Panchromatic engineering for efficient zinc oxide flexible dye-sensitized solar cells using porphyrin and indoline dyes

Abstract

In this work, panchromatic engineering of room temperature (RT) chemically assembled ZnO anodes has been investigated using low acidity porphyrin and indoline dyes, i.e. YD2-o-C8-TBA and D149, for application in flexible dye-sensitized solar cells (DSSCs). The photovoltaic performance of the YD2-o-C8-TBA/D149 co-sensitized ZnO DSSC was optimized using ZnO anodes prepared on indium tin oxide (ITO)-coated glass substrates. The short-circuit current density of the optimized co-sensitized ZnO DSSC is 10% and 75% higher than those of the individual D149-sensitized and YD2-o-C8-TBA-sensitized cells, respectively.
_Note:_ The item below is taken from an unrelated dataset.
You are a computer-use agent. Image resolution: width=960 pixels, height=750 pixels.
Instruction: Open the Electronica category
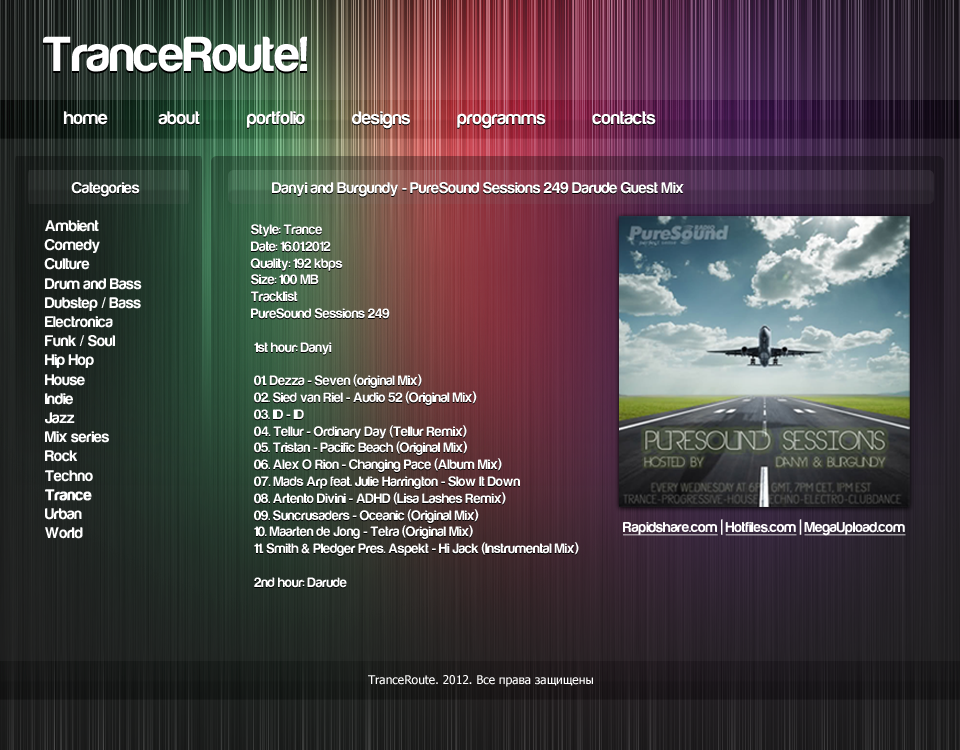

Compared to the D149-sensitized cell, the YD2-o-C8-TBA/D149 co-sensitized ZnO DSSC with a wavelength ranging from 475–700 nm exhibited improved photon-to-current conversion efficiencies. The optimized cell efficiency of 5.6% is accounted for by the rigid co-sensitized ZnO DSSC. Due to the RT fabrication of the ZnO anode, a comparable photovoltaic performance is attained with the co-sensitized ZnO DSSC fabricated using the ITO-coated plastic substrates. An efficiency of 5.3% is monitored in the flexible co-sensitized ZnO DSSC.